Words || Amanda Burgess
I’ve spent the last 20 years of my life living in a small town 100 kilometres south of Sydney. It’s called Albion Park Rail, and it’s nestled between the mountains and the lake. Albion Park Rail is known for satanic murders in the 90’s, traffic jams and the creepy abandoned milk factory that I’m shocked hasn’t been burned down yet.
Growing up in regional Australia is tough. There’s nothing to do once school is over. There’s no jobs. There’s not enough support for people who don’t quite fit in. There are rampant drug problems, violence and crime.
It’s a two-hour train ride into Central Station. I know this trip better than I know myself. Most of my mornings these days begin with a 4:30am wake up, a 5:30am train and an arrival at Macquarie Park around 8:30am – without a chance to stop to breathe in between.
The South Coast line curves around the coast, slowly merging into the Royal National Park and up through to the Shire. I have vivid memories of my 16-year-old self, finally allowed to catch the train to Sydney by myself on the weekend.
My friend’s parents criticised my mother for letting me leave the area without a parental escort. I loathed the ocean, the mountains and the way the train always smelled like death on a Saturday morning. I envied everyone I knew that was lucky enough to live near the city.
I couldn’t wait to get out. Most kids at my high school only went to the city once or twice a year, sometimes not even that – I couldn’t possibly think of anything worse.
I would catch the bus each morning to my high school just up the road from the lake that was infested with bird lice, and by the end of the week I would catch the train to Sydney and go to punk shows with my HSC notes in my backpack.
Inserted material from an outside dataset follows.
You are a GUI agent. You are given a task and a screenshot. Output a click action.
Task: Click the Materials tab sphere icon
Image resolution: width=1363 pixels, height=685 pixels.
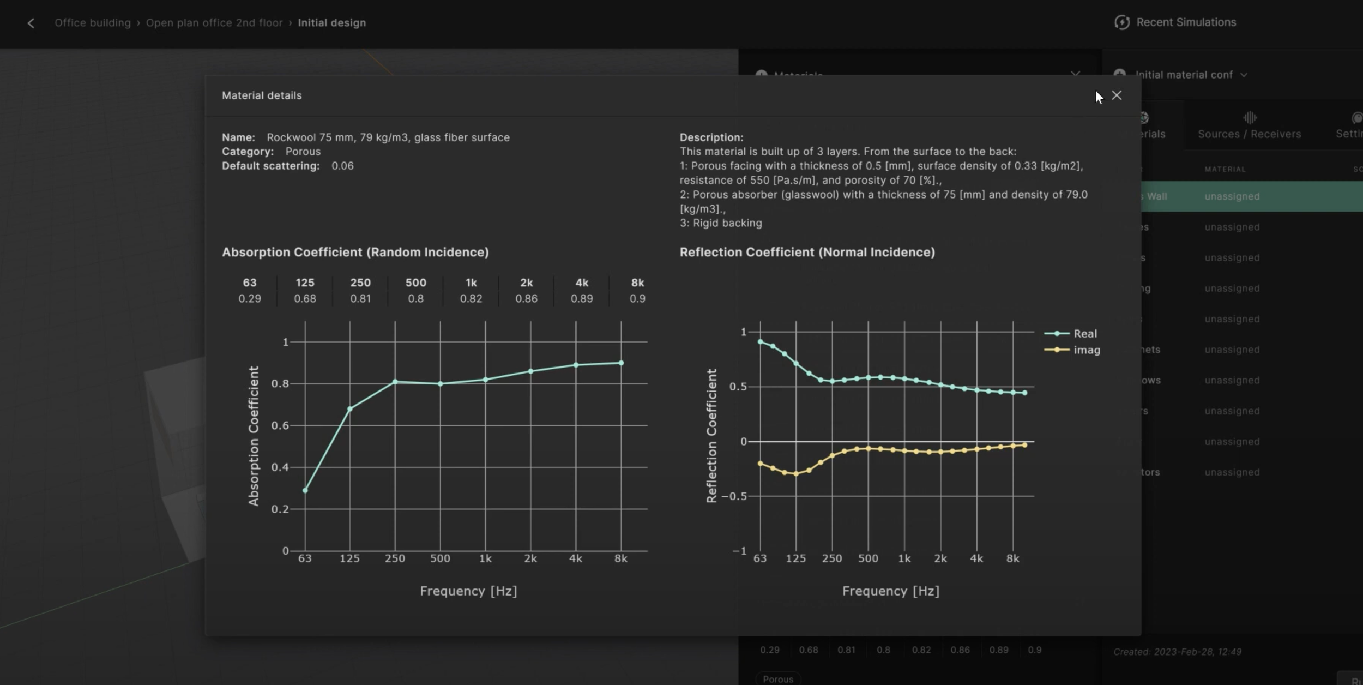[x=1143, y=117]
My walls and journals were adorned with trinkets and memories from Sydney. It was literally a shrine for the city of my dreams. In my head, Sydney was a wonderful place. A place where I was free to be myself, experience art and music. I wanted nothing more than to walk the streets of Redfern and Newtown by myself, visit the art galleries around the city on weekends and see live music every week. I’d have a job in the radio industry, a terrace house and no longer experience the crippling effects of nostalgia for a place I’d never truly experienced beyond weekend tourism.
When I graduated at the end of 2015, I never made the move.
I’m still here, making the train trip four times a week into the city. As I’ve grown older I’ve come to love the lake, the creepy abandoned milk factory and mountains that surround me.
When I see the state of Sydney now, maybe I didn’t miss out after all? My favourite venues are empty, my favourite streets are unaffordable and I’m tired.
Sometimes, I wonder if Sydney ever really was how I imagined it. I often think about how different my life would have been if I’d ever made that move three years ago.